C. Conclusions du comité
  1. 181. Le comité rappelle une fois encore que le but de l'ensemble de la procédure instituée à l'OIT pour l'examen des allégations en violation de la liberté syndicale est d'assurer le respect des libertés syndicales en droit comme en fait. Si la procédure protège les gouvernements contre des accusations déraisonnables ceux-ci doivent reconnaître à leur tour l'importance qu'il y a, pour leur propre réputation, à ce qu'ils présentent, en vue d'un examen objectif, des réponses détaillées aux allégations formulées à leur encontre. Il a toujours été admis que les réponses des gouvernements contre lesquels des plaintes étaient présentées ne devaient pas se limiter à des observations de caractère général. (voir premier rapport du Comité, paragr. 31)
  2. 182. Dans le présent cas le comité ne peut que regretter à nouveau que, malgré ses demandes réitérées, le gouvernement n'ait toujours pas communiqué les décisions de justice qui ont été prononcées contre les membres du bureau syndical de la mine condamnés à des peines de deux à quatre mois d'emprisonnement à l'occasion d'une grève. En l'absence de ces décisions, le comité n'est pas en mesure de se prononcer sur le caractère pacifique ou non de la grève en question, ni sur les faits précis pour lesquels les syndicalistes ont été jugés et condamnés.
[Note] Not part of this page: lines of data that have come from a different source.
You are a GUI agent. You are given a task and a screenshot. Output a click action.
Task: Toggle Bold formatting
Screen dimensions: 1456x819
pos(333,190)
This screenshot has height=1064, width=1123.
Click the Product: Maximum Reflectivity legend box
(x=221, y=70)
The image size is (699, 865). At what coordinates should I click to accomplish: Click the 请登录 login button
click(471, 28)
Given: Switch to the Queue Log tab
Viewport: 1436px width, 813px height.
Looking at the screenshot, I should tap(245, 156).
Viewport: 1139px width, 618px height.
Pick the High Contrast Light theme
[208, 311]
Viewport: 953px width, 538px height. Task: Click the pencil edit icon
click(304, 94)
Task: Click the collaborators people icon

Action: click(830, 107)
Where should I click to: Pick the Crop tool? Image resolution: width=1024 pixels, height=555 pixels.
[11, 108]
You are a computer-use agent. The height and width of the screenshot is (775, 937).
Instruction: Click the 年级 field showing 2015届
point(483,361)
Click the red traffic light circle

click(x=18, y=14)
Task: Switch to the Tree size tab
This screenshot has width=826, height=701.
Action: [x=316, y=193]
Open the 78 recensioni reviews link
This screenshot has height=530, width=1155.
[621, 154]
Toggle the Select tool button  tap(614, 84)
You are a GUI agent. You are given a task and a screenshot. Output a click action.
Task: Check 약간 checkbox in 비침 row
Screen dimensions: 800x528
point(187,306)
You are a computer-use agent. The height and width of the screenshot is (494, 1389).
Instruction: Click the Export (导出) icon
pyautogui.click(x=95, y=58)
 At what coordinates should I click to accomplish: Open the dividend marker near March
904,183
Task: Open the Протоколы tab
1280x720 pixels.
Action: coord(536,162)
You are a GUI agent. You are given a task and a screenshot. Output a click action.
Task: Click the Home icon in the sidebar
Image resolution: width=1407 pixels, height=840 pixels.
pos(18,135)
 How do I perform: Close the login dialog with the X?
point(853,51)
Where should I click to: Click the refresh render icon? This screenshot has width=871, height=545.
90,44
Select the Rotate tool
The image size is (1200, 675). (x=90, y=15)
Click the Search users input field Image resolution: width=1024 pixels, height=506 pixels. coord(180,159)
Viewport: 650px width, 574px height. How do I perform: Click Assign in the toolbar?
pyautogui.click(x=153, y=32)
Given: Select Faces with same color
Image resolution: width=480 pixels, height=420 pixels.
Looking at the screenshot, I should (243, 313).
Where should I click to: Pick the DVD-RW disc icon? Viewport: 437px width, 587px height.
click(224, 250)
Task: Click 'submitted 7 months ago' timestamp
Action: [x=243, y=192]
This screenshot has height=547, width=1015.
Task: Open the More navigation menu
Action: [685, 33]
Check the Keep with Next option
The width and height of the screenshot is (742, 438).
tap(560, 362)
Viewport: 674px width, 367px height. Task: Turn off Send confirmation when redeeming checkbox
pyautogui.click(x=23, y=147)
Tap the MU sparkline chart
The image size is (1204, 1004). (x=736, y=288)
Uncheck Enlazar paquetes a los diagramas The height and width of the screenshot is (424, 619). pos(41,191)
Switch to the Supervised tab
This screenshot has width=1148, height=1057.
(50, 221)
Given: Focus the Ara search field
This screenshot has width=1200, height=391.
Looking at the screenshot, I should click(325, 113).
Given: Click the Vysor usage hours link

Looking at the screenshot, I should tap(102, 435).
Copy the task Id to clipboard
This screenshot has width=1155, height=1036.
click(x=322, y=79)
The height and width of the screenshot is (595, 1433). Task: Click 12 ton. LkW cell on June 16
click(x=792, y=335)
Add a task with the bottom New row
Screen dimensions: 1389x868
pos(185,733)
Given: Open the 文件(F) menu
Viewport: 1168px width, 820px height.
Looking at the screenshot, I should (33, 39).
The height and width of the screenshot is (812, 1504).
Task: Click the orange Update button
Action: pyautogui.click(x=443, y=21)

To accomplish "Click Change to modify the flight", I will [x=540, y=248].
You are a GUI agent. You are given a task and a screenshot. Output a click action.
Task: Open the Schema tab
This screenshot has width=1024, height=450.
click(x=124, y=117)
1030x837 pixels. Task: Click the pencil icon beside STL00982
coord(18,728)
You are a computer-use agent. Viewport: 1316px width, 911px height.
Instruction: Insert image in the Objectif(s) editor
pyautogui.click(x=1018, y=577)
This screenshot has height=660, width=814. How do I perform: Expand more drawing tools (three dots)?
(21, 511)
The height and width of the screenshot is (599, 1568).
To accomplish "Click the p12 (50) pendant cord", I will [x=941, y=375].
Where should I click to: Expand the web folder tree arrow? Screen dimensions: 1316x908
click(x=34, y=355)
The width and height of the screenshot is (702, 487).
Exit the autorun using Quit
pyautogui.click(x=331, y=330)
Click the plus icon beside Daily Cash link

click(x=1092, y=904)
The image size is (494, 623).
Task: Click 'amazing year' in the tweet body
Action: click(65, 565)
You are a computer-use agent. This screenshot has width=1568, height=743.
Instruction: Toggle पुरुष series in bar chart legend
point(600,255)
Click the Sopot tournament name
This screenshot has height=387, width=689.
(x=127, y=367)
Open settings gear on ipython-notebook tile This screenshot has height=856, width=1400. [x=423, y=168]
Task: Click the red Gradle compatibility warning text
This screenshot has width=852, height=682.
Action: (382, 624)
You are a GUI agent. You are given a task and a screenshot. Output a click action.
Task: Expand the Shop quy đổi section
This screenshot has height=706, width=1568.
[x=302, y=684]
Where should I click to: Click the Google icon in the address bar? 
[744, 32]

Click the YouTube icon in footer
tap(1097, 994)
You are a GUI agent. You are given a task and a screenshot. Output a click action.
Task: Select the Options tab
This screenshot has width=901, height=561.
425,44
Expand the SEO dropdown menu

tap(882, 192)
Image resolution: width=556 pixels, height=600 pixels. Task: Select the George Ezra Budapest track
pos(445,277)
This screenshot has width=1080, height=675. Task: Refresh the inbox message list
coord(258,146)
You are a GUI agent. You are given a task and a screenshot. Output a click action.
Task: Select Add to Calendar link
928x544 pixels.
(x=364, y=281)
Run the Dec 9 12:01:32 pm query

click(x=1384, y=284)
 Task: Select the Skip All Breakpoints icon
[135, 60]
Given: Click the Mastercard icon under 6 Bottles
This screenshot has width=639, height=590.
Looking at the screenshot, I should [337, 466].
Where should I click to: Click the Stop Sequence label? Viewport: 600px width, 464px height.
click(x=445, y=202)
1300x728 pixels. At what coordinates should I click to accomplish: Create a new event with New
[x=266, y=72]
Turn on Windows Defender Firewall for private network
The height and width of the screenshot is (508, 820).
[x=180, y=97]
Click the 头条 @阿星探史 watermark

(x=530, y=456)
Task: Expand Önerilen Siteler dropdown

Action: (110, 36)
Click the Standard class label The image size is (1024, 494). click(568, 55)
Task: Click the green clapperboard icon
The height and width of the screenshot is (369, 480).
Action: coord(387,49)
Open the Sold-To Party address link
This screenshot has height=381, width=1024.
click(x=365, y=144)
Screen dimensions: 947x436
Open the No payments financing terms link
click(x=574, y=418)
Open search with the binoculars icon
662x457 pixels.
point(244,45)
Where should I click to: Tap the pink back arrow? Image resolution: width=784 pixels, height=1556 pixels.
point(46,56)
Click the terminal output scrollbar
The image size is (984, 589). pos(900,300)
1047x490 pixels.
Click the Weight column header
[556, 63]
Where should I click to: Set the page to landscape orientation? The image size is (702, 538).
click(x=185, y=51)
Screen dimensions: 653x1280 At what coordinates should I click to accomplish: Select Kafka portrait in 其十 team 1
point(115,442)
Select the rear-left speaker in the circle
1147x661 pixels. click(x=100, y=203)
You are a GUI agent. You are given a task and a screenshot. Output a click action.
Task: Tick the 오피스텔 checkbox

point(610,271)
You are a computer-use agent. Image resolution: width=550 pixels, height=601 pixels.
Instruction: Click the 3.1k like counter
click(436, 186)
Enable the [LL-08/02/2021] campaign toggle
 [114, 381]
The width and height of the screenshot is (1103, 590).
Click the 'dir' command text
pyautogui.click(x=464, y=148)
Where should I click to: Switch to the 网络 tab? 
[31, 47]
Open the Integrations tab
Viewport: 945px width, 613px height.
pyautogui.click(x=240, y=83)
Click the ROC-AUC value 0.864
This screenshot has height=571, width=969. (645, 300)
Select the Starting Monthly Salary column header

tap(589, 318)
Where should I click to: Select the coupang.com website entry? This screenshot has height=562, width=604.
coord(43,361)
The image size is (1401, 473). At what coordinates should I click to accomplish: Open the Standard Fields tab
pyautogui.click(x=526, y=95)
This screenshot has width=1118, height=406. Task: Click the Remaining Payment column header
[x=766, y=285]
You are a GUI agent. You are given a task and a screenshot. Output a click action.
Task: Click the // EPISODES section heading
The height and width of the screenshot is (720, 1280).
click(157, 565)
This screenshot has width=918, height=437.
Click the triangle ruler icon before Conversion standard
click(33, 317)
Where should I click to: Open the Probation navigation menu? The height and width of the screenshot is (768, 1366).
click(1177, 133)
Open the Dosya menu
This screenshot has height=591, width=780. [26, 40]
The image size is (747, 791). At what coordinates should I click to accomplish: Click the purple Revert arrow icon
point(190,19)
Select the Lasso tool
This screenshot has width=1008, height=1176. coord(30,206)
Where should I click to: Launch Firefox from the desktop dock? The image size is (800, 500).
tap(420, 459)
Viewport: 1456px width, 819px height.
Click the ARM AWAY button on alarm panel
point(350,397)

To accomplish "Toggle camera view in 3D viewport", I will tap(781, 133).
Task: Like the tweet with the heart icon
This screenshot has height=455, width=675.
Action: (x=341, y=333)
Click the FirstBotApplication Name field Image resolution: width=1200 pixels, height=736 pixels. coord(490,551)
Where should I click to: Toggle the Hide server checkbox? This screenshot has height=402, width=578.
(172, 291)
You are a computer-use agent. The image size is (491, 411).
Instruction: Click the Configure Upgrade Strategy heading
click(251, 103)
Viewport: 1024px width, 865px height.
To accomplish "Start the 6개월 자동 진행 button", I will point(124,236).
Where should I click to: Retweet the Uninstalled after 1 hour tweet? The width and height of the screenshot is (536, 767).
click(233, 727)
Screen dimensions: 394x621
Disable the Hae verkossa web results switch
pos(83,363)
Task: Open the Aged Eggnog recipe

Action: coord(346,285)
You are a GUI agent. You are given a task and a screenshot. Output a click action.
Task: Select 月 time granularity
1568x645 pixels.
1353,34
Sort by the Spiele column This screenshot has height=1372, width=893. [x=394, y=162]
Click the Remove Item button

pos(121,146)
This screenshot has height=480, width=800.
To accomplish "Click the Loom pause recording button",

  3. 183. Néanmoins, le comité se doit de rappeler sur le plan des principes que son opinion constante a toujours été que les autorités ne devraient pas recourir à des mesures d'emprisonnement pour le simple fait d'avoir organisé ou participé à une grève pacifique, et que la protection contre les actes de discrimination antisyndicale doit notamment s'appliquer en ce qui concerne les actes ayant pour but de congédier un travailleur. Le comité estime qu'une protection contre des actes de représailles pour fait de grève serait particulièrement souhaitable en ce qui concerne les délégués syndicaux étant donné que, pour pouvoir remplir leurs fonctions en pleine indépendance, ils doivent avoir la garantie qu'ils ne subiront pas de préjudices en raison du mandat qu'ils détiennent. De l'avis du comité par contre une législation qui permet dans la pratique aux employeurs, à condition qu'ils versent l'indemnité prévue par la loi en cas de licenciement, de licencier un travailleur, même si le motif réel de cette mesure est son affiliation ou son activité syndicale, ne constitue pas une protection suffisante contre les actes de discrimination antisyndicale visés par la convention no 98 ratifiée par le Maroc.

Recommandation du comité

Recommandation du comité
  1. 184. Au vu des conclusions qui précèdent, le comité invite le Conseil d'administration à approuver les recommandations suivantes:
    • a) Le comité attire l'attention du gouvernement sur la nécessité de coopérer pleinement à la procédure en transmettant sans délai toutes les informations demandées, y compris les jugements.
    • b) Le comité demande au gouvernement de s'efforcer d'obtenir la réintégration dans leur emploi des mineurs qui auraient été licenciés pour faits de grève et de le tenir informé des résultats auxquels il sera parvenu. c) Le comité rappelle le principe selon lequel les autorités ne devraient pas recourir à des mesures d'emprisonnement pour le simple fait d'avoir organisé ou participé à une grève pacifique.